◆ Task brief: Copy the material from its start through the line containing "click(209, 102)", swapping "Saved Searches" for "Recent Searches" and changing nothing else. Leave the pictures out.
= = = = = = =
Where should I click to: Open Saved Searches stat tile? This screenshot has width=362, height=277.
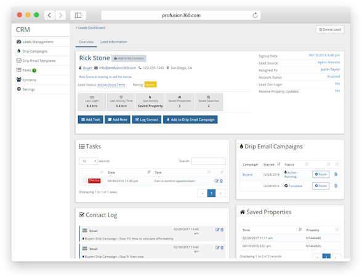click(209, 102)
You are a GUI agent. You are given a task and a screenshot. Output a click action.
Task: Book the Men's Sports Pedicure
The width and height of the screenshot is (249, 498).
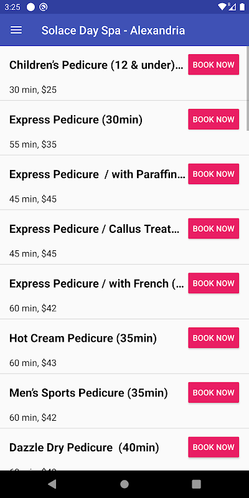214,392
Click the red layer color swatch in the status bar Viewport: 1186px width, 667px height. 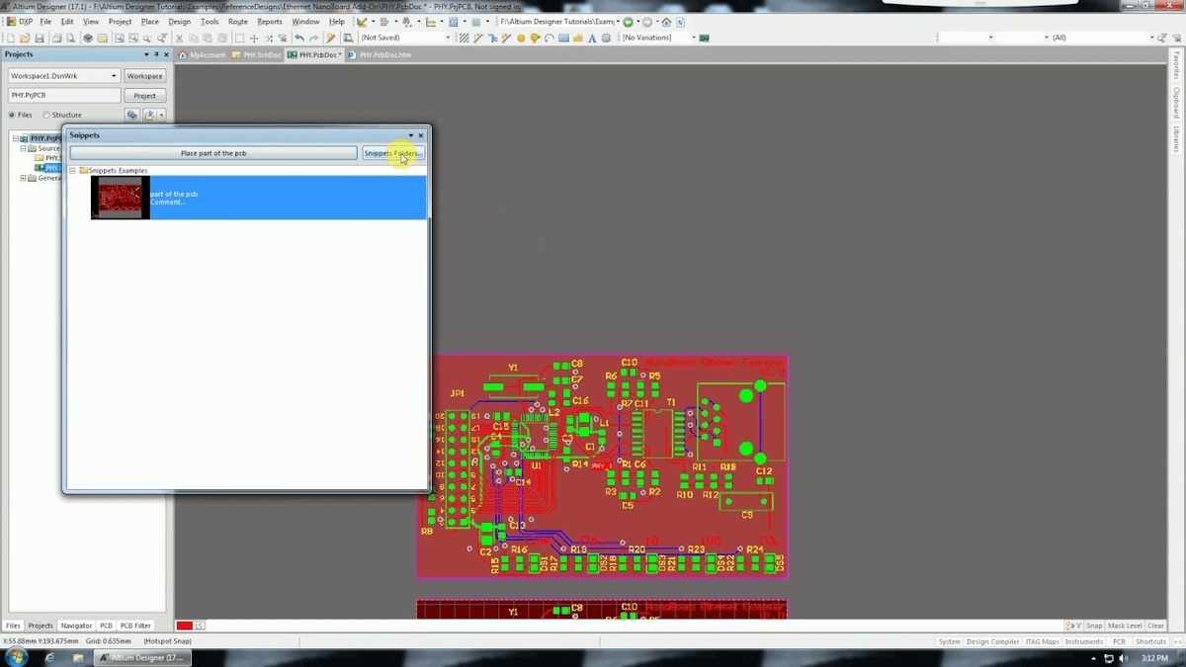(184, 625)
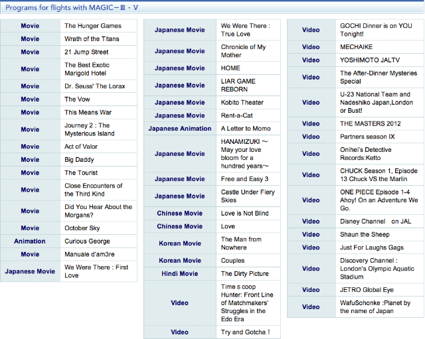The height and width of the screenshot is (339, 425).
Task: Click the Programs for flights with MAGIC header
Action: coord(72,7)
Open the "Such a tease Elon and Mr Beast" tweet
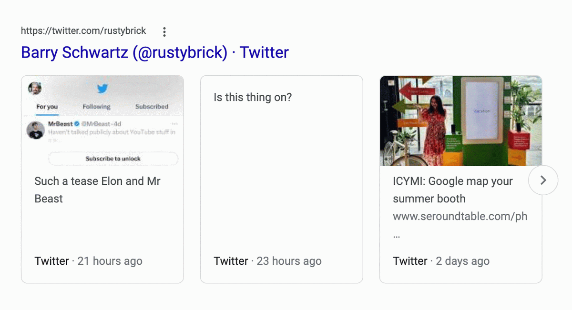This screenshot has width=572, height=310. click(97, 190)
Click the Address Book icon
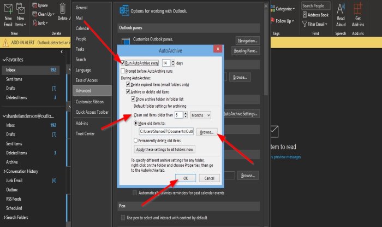The height and width of the screenshot is (227, 382). (x=305, y=15)
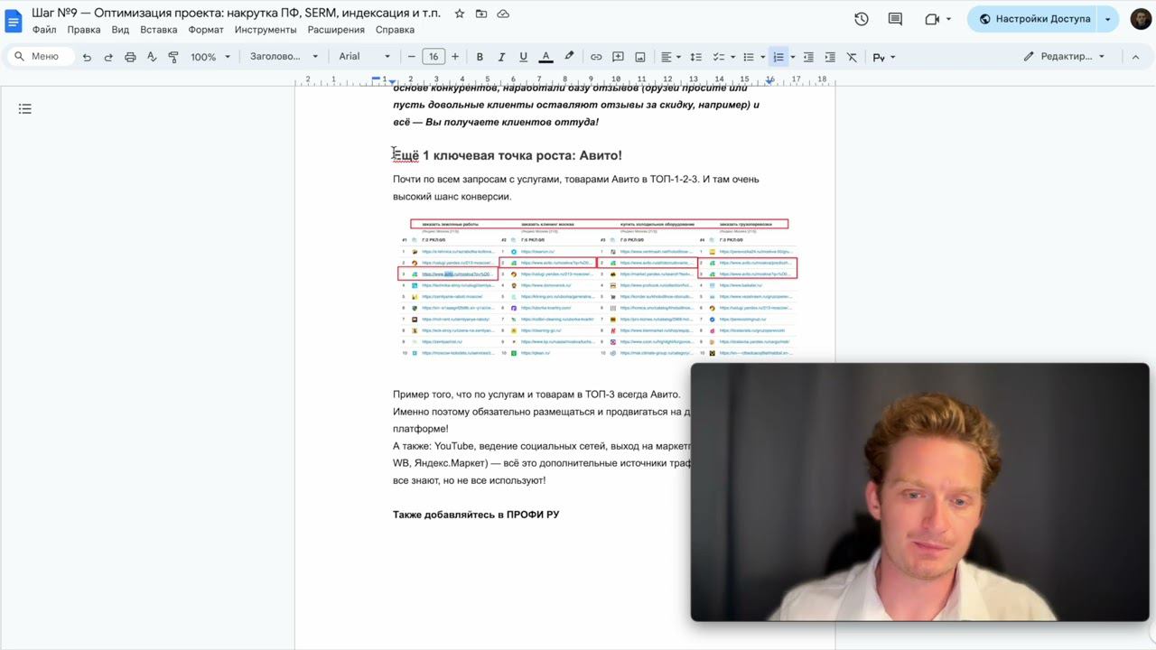1156x650 pixels.
Task: Open version history clock icon
Action: click(862, 19)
= = = = = = =
◆ Solution to the exercise:
Where should I click to: Open Recent Searches stat tile? This screenshot has width=362, height=277.
click(209, 102)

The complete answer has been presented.